Undang-Undang Dasar Negara Republik Indonesia 1945  sebagai konstitusi di Indonesia menjamin hak untuk hidup seluruh rakyatnya sebagaimana tertuang di dalam  pasal 28A ayat (1) UUD NRI1945 bahwa “Setiap orang berhak untuk hidup serta berhak mempertahankan hidup dan kehidupannya”.  

Indonesia juga telah meratifikasi Kovenan Internasional Hak-hak Sipil dan Politik (ICCPR) melalui Undang-Undang Republik Indonesia Nomor 12 Tahun 2005 tentang Pengesahan International Covenant On Civil And Political Rights (Kovenan Internasional Tentang Hak-Hak Sipil Dan Politik), di dalam Pasal 6 ayat (1) Undang-undang Nomor 12 Tahun 2005 menegaskan bahwa hak hidup adalah suatu hak yang melekat kepada setiap individu, tanpa memandang perbedaan status kewarganegaraan.

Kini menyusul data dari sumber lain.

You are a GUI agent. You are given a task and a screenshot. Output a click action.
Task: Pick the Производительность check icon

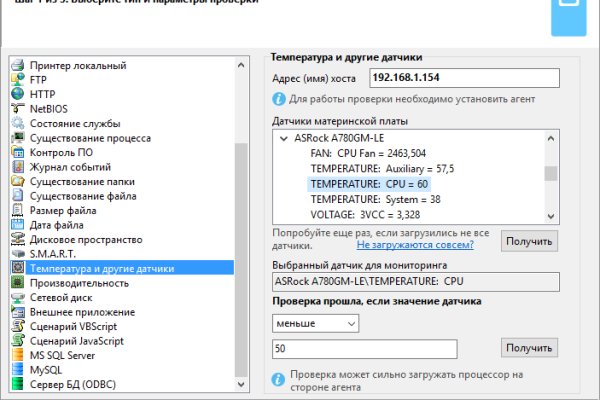tap(17, 283)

Ketika kita berbicara mengenai hak untuk hidup, maka tidak akan terlepas dari konsep dasar Hak Asasi Manusia (“HAM”) itu sendiri. Oleh karena itu, sebaiknya kita pahami terlebih dahulu pengertian dan konsep dasar dari HAM itu sendiri.


Pengertian Hak Asasi Manusia

Secara historis, teori hak kodrati merupakan gagasan munculnya Hak Asasi Manusia (“HAM”) yang dikembangkan oleh para filsuf abad pencerahan di Eropa, seperti John Locke, Thomas Paine, dan Jean Jacques Rousseau.

Intisari dari hak kodrati adalah pemikiran bahwa semua individu dikaruniai oleh alam hak-hak yang melekat pada dirinya, dan karena alasan tersebut haknya tidak dapat dicabut oleh negara. Sebagai hak kodrati, HAM melebur dalam jati diri manusia, dengan kata lain hak tersebut melekat pada diri manusia dan tidak dapat diganggu gugat. Dengan demikian, tidak dibenarkan siapa pun mencabut HAM tersebut.

Menurut Muladi,  HAM adalah hak yang melekat secara alamiah/inheren pada diri manusia sejak manusia lahir, dan tanpa hak tersebut manusia tidak dapat tumbuh dan berkembang sebagai manusia yang utuh. Karena keberadaannya yang sangat penting, tanpa HAM, manusia tidak dapat mengembangkan bakat dan memenuhi kebutuhannya


Hak Untuk Hidup

Hak untuk hidup adalah hak asasi yang paling mendasar bagi setiap manusia. Sifat keberadaan hak ini tidak dapat ditawar lagi yang disebut dengan non derogable rights.  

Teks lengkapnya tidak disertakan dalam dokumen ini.